Reismehlkäfer

Der rotbraune Reismehlkäfer ist zwischen 3 und 4 mm lang. Er trägt Längsrippen und feine Punktstreifen auf seinen Flügeldecken. Das Reismehlkäfer-Weibchen legt mehrmals im Jahr zwischen 300 und 600 Eier ab. Hieraus schlüpfen bis zu 8 mm lange, gelblich-braun gefärbte Käferlarven. Bei normaler Umgebungstemperatur entwickeln sich die Larven innerhalb von 3 bis 4 Monaten zum fertigen Schädling. Der Reismehlkäfer ist sehr kälteempfindlich und gegen Nahrungsmangel kaum widerstandsfähig. Ihm und den Larven dienen Mehl und Mehlprodukte als hauptsächliche Nahrung. Daneben frisst er auch Nüsse, Dörrobst sowie Teig- und Backwaren. Reismehlkäfer treten häufiger als Folgeschädling des Kornkäfers auf.

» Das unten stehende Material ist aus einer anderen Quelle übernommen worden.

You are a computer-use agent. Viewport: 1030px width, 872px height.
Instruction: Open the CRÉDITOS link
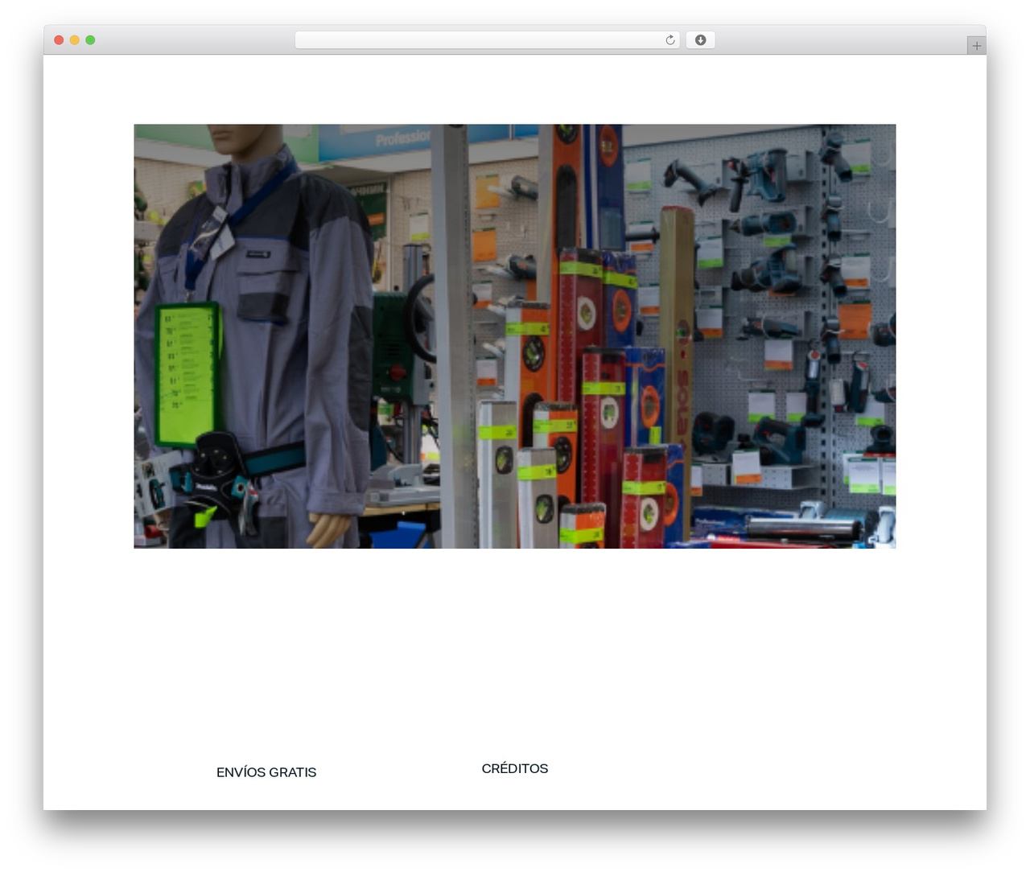click(x=515, y=768)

Auch bei diesem Schädling gelten die Erwärmung des befallenen Getreides, ein muffiger Geruch sowie eine Verklumpung des befallenen Mehls als sichere Anzeichen für einen Befall. Daneben können sich auch bei einem Reismehlkäferbefall Larvenhäute finden. Im Gegensatz zum Korn- bzw. Reiskäfer lässt sich der Reismehlkäfer auch durch den Einsatz insektizider Sprüh- und Spritzmittel bekämpfen, da sich seine Entwicklung außerhalb der Getreidekörner vollzieht. Allerdings ist eine Begasung mit Phosphorwasserstoff durch einen fachkundigen Schädlingsbekämpfer auch hier wirksam und kann den Käfer in all seinen Entwicklungsstadien zuverlässig abtöten. Beim Einsatz von Nebel- und Sprühpräparaten ist darauf zu achten, dass ausschließlich zugelassene Insektizide zum Einsatz kommen.